Lunatic, Liar or Lord?
C.S. Lewis, the author of the well-known children's book series, The Chronicles of Narnia, also wrote a book titled, Mere Christianity. In Mere Christianity, Lewis makes a profound logical argument.
"I am trying here to prevent anyone saying the really foolish thing that people often say about Him: "I'm ready to accept Jesus as a great moral teacher, but I don't accept His claim to be God." That is the one thing we must not say. A man who was merely a man and said the sort of things Jesus said would not be a great moral teacher. He would either be a lunatic - on the level with a man who says he is a poached egg - or he would be the devil of hell. You must take your choice. Either this man was, and is, the Son of God: or else a madman or something worse."
"You can shut Him up for a fool, you can spit at Him and kill Him as a demon; or you can fall at His feet and call Him Lord and God. But let us not come with any patronizing nonsense about His being a great human teacher. He has not left that open to us. He did not intend to."

Item coordinate data
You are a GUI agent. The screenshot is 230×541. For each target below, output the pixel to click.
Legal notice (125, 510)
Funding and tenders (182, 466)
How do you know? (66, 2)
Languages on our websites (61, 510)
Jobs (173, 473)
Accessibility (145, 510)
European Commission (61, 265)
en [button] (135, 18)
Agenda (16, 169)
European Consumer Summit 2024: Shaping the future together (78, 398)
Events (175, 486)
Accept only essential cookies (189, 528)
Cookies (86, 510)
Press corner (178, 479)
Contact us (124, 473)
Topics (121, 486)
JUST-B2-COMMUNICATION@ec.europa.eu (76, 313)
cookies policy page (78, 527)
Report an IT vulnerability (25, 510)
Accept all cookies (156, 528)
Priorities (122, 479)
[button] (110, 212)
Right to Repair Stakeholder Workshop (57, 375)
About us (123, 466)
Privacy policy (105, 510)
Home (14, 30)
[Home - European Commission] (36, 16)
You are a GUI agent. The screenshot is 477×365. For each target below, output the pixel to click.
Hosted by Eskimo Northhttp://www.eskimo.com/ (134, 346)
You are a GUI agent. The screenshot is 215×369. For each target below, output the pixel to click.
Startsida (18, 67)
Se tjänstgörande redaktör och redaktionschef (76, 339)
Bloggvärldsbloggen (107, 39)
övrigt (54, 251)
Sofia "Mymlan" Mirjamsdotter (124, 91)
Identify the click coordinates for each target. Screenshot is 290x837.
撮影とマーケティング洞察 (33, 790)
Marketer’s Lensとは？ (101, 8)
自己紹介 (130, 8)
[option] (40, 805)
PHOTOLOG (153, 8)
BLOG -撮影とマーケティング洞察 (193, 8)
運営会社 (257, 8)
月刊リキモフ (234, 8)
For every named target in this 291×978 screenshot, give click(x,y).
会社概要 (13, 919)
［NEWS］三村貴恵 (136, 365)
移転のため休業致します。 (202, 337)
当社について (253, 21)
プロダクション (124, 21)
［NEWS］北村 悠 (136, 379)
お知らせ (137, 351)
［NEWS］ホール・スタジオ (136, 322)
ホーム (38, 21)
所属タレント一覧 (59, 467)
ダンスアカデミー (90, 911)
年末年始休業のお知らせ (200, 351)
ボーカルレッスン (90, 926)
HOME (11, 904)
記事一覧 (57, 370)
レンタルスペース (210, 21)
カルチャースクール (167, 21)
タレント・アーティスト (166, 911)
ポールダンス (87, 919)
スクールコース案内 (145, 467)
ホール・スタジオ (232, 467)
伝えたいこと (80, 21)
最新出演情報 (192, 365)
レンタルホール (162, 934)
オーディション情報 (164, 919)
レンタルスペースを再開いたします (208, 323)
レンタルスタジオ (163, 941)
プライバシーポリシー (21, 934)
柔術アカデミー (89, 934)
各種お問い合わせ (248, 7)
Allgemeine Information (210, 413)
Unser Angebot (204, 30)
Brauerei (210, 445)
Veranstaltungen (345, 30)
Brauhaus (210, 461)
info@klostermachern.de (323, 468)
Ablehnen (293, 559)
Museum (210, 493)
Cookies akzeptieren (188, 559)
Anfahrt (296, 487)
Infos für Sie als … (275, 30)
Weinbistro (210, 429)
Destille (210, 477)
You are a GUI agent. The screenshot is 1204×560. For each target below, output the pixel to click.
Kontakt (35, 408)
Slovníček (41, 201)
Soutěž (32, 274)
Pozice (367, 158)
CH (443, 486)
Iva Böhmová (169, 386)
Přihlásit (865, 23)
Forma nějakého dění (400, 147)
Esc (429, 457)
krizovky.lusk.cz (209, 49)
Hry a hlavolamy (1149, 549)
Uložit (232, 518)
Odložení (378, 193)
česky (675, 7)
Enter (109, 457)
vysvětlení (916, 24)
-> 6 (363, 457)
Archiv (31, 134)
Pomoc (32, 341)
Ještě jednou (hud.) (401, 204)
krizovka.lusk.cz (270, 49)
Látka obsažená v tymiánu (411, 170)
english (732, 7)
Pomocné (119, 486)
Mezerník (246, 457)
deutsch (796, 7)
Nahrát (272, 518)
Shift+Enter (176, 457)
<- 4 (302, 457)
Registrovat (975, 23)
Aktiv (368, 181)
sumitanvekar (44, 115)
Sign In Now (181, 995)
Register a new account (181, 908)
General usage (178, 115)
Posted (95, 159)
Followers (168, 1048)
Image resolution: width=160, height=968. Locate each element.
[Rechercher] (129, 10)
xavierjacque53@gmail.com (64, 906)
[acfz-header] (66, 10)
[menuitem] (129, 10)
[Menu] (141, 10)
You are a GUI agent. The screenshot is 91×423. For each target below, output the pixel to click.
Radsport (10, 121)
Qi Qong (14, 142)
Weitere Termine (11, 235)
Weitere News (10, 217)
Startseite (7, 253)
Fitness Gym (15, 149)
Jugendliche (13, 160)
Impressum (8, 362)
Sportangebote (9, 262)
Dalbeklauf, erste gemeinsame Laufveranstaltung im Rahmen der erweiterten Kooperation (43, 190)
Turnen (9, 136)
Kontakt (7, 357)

### EXERCISE:
Write out the Lunatic, Liar or Lord text again, starting at "Lunatic, Liar or" and ending at "profound logical argument.", and swap "profound" for "compelling".

### PROBLEM SOLUTION:
Lunatic, Liar or Lord?
C.S. Lewis, the author of the well-known children's book series, The Chronicles of Narnia, also wrote a book titled, Mere Christianity. In Mere Christianity, Lewis makes a compelling logical argument.